◆ Work task:
Of all the lines below, output only those starting at the one with "Felpe ♂ (35, 1613)" and ending at the one with "Cookie Policy (45, 1118)", both ends included, exactly as written.

(Beginning of Records shown)

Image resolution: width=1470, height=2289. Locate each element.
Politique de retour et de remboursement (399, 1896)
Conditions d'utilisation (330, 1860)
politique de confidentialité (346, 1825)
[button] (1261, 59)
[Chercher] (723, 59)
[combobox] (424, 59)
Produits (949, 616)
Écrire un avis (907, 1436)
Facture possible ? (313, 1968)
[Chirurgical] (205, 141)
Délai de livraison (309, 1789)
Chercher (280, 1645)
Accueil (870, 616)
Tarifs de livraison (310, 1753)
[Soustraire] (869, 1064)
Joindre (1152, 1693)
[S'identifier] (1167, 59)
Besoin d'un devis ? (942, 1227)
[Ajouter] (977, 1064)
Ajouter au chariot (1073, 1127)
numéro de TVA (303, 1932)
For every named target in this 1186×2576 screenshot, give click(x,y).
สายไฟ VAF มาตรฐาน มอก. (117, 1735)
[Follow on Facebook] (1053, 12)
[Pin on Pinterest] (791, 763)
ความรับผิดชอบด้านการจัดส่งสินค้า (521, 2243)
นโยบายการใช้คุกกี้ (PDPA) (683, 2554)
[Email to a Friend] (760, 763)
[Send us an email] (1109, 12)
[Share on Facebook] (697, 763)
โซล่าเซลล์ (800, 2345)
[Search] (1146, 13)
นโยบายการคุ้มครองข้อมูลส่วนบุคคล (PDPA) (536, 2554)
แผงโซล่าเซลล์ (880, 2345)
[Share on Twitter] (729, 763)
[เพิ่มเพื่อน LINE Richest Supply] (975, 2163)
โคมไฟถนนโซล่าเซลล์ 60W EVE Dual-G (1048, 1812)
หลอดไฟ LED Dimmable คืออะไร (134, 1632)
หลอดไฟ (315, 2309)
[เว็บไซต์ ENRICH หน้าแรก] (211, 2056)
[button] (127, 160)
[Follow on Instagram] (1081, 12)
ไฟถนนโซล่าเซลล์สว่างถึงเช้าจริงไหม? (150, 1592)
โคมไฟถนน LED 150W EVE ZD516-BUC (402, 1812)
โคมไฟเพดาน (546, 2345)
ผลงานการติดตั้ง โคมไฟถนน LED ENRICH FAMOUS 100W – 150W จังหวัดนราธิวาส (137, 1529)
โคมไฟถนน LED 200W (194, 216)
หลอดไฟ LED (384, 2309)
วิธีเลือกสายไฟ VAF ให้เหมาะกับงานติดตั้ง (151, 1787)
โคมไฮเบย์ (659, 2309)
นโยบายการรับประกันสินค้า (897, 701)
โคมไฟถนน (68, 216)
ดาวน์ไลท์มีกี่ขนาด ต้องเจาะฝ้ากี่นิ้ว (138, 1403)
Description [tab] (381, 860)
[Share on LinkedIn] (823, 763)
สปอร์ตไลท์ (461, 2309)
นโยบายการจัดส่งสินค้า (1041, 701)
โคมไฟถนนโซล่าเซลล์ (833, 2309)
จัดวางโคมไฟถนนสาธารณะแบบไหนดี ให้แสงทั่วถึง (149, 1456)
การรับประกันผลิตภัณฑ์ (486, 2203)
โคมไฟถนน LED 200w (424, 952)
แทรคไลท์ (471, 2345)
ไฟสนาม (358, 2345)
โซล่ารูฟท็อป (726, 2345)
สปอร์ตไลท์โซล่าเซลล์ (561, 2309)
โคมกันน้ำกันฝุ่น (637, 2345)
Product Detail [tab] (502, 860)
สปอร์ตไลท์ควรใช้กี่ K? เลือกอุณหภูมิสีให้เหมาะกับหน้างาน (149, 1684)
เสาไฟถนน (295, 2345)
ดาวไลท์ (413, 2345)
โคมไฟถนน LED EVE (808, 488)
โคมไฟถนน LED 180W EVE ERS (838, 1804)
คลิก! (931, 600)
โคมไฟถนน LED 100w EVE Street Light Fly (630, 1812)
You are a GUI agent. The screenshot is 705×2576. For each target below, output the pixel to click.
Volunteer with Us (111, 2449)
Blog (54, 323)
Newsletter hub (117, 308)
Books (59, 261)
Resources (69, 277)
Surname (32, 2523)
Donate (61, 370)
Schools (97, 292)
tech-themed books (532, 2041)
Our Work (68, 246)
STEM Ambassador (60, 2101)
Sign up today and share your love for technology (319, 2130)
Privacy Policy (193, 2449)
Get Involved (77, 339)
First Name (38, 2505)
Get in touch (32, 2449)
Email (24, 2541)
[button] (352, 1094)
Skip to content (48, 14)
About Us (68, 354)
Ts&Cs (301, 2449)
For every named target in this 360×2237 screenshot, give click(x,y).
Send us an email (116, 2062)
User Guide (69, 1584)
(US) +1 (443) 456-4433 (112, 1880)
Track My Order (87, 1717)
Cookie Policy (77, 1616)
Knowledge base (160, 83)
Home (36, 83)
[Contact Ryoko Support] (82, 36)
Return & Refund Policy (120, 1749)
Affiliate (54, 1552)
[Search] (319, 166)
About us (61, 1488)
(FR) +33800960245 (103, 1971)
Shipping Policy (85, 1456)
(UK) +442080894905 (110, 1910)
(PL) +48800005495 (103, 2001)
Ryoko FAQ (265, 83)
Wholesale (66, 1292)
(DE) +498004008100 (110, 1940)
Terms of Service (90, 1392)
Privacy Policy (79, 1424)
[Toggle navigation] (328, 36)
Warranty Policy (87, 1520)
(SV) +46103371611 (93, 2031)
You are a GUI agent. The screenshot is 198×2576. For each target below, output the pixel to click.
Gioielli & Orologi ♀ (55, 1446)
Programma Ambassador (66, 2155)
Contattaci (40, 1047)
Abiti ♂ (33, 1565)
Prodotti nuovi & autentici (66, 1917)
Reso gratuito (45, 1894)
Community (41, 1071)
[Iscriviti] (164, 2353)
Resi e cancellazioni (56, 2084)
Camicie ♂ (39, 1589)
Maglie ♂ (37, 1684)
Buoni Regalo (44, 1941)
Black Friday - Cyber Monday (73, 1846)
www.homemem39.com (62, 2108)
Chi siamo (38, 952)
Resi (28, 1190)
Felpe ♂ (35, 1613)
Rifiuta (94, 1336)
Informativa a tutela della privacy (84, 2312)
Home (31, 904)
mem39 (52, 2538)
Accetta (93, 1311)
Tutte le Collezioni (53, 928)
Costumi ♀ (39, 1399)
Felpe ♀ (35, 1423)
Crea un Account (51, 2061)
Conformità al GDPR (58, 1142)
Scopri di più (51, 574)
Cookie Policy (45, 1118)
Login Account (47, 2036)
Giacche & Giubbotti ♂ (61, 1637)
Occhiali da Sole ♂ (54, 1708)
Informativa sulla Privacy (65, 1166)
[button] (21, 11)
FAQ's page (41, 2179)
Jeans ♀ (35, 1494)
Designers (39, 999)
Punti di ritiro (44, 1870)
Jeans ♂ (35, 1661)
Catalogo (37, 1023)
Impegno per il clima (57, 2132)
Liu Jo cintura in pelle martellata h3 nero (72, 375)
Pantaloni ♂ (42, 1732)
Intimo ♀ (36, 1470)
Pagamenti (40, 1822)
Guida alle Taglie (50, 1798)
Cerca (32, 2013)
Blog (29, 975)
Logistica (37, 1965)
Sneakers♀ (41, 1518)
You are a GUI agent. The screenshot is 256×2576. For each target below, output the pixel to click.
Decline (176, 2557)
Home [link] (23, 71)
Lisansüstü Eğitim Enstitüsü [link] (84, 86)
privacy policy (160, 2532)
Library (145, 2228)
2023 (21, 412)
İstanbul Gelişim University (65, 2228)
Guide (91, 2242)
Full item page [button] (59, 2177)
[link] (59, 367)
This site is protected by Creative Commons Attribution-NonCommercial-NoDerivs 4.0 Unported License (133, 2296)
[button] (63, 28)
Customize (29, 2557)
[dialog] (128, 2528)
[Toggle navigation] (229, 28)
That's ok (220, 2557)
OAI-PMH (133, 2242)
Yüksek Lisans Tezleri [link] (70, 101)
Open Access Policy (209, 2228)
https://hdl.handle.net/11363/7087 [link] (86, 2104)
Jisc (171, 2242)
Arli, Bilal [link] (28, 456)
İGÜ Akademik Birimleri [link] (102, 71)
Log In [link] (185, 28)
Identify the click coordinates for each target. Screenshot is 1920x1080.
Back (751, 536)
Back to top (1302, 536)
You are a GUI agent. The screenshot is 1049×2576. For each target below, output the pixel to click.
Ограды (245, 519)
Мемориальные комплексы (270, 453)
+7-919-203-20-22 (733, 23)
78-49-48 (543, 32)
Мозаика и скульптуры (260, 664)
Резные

(End of Records shown)

◆ Written solution:
Felpe ♂ (35, 1613)
Rifiuta (94, 1336)
Informativa a tutela della privacy (84, 2312)
Home (31, 904)
mem39 (52, 2538)
Accetta (93, 1311)
Tutte le Collezioni (53, 928)
Costumi ♀ (39, 1399)
Felpe ♀ (35, 1423)
Crea un Account (51, 2061)
Conformità al GDPR (58, 1142)
Scopri di più (51, 574)
Cookie Policy (45, 1118)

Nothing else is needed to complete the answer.